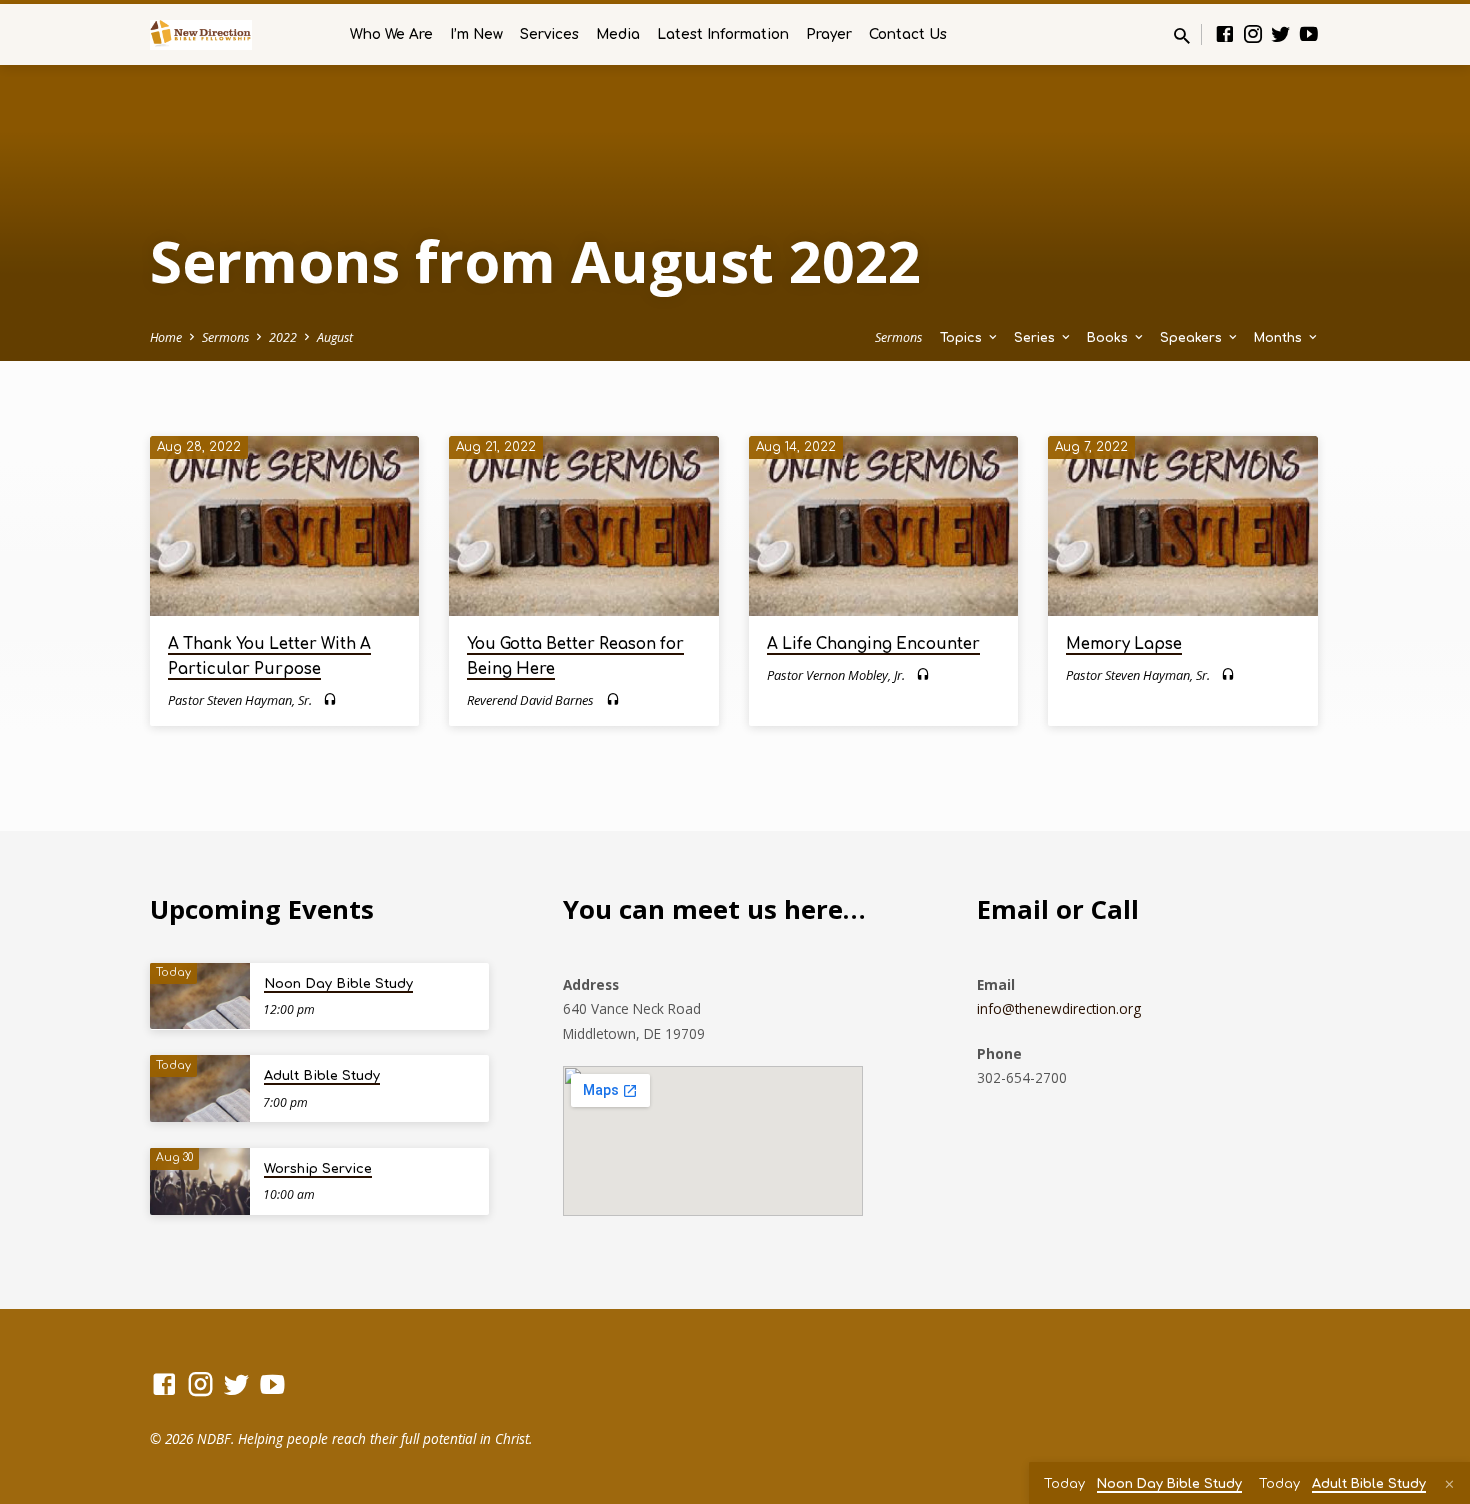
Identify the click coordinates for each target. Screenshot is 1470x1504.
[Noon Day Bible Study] (200, 996)
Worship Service (318, 1169)
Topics (963, 338)
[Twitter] (1281, 33)
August (335, 337)
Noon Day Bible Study (338, 984)
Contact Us (908, 34)
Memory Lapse (1124, 644)
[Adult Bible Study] (200, 1088)
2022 (283, 337)
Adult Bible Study (322, 1076)
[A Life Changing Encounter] (883, 526)
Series (1036, 338)
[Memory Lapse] (1182, 526)
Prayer (829, 34)
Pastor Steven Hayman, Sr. (240, 700)
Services (549, 34)
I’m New (476, 34)
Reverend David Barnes (530, 700)
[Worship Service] (200, 1181)
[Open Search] (1182, 35)
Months (1280, 338)
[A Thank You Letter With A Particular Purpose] (284, 526)
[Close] (1449, 1484)
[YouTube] (1309, 33)
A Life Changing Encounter (873, 644)
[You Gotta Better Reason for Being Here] (583, 526)
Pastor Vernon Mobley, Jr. (836, 675)
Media (618, 34)
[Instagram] (1253, 33)
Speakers (1193, 338)
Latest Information (723, 34)
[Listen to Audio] (330, 699)
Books (1109, 338)
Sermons (225, 337)
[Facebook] (1225, 33)
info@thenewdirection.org (1059, 1008)
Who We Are (391, 34)
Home (166, 337)
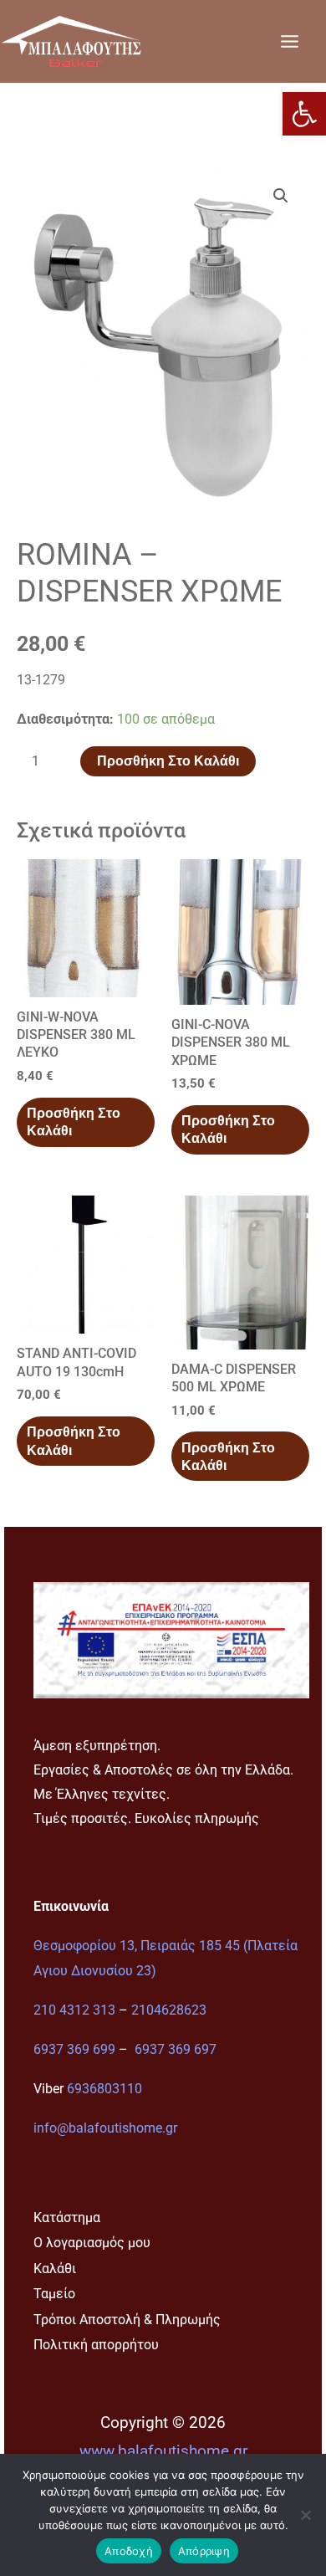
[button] (304, 114)
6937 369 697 (175, 2049)
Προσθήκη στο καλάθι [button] (73, 1122)
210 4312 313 (74, 2010)
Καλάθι (54, 2268)
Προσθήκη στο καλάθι (168, 761)
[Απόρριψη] (305, 2515)
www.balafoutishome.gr (163, 2451)
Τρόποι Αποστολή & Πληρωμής (127, 2320)
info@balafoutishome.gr (105, 2128)
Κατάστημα (66, 2217)
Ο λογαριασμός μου (91, 2243)
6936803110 (104, 2089)
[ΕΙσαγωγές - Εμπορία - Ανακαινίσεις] (71, 41)
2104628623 (168, 2010)
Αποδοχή (128, 2551)
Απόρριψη (204, 2551)
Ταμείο (54, 2294)
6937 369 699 (74, 2049)
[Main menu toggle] (289, 41)
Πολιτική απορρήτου (96, 2345)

== TASK BRIEF ==
Word-for-word output of the material above is needed, with the pictures left out.

== EXPECTED ANSWER ==
Identify the click coordinates for each target. Screenshot is 1470x1504.
[Noon Day Bible Study] (200, 996)
Worship Service (318, 1169)
Topics (963, 338)
[Twitter] (1281, 33)
August (335, 337)
Noon Day Bible Study (338, 984)
Contact Us (908, 34)
Memory Lapse (1124, 644)
[Adult Bible Study] (200, 1088)
2022 (283, 337)
Adult Bible Study (322, 1076)
[A Life Changing Encounter] (883, 526)
Series (1036, 338)
[Memory Lapse] (1182, 526)
Prayer (829, 34)
Pastor Steven Hayman, Sr. (240, 700)
Services (549, 34)
I’m New (476, 34)
Reverend David Barnes (530, 700)
[Worship Service] (200, 1181)
[Open Search] (1182, 35)
Months (1280, 338)
[A Thank You Letter With A Particular Purpose] (284, 526)
[Close] (1449, 1484)
[YouTube] (1309, 33)
A Life Changing Encounter (873, 644)
[You Gotta Better Reason for Being Here] (583, 526)
Pastor Vernon Mobley, Jr. (836, 675)
Media (618, 34)
[Instagram] (1253, 33)
Speakers (1193, 338)
Latest Information (723, 34)
[Listen to Audio] (330, 699)
Books (1109, 338)
Sermons (225, 337)
[Facebook] (1225, 33)
info@thenewdirection.org (1059, 1008)
Who We Are (391, 34)
Home (166, 337)
[button] (304, 114)
6937 369 697 (175, 2049)
Προσθήκη στο καλάθι [button] (73, 1122)
210 4312 313 (74, 2010)
Καλάθι (54, 2268)
Προσθήκη στο καλάθι (168, 761)
[Απόρριψη] (305, 2515)
www.balafoutishome.gr (163, 2451)
Τρόποι Αποστολή & Πληρωμής (127, 2320)
info@balafoutishome.gr (105, 2128)
Κατάστημα (66, 2217)
Ο λογαριασμός μου (91, 2243)
6936803110 (104, 2089)
[ΕΙσαγωγές - Εμπορία - Ανακαινίσεις] (71, 41)
2104628623 (168, 2010)
Αποδοχή (128, 2551)
Απόρριψη (204, 2551)
Ταμείο (54, 2294)
6937 369 699 (74, 2049)
[Main menu toggle] (289, 41)
Πολιτική απορρήτου (96, 2345)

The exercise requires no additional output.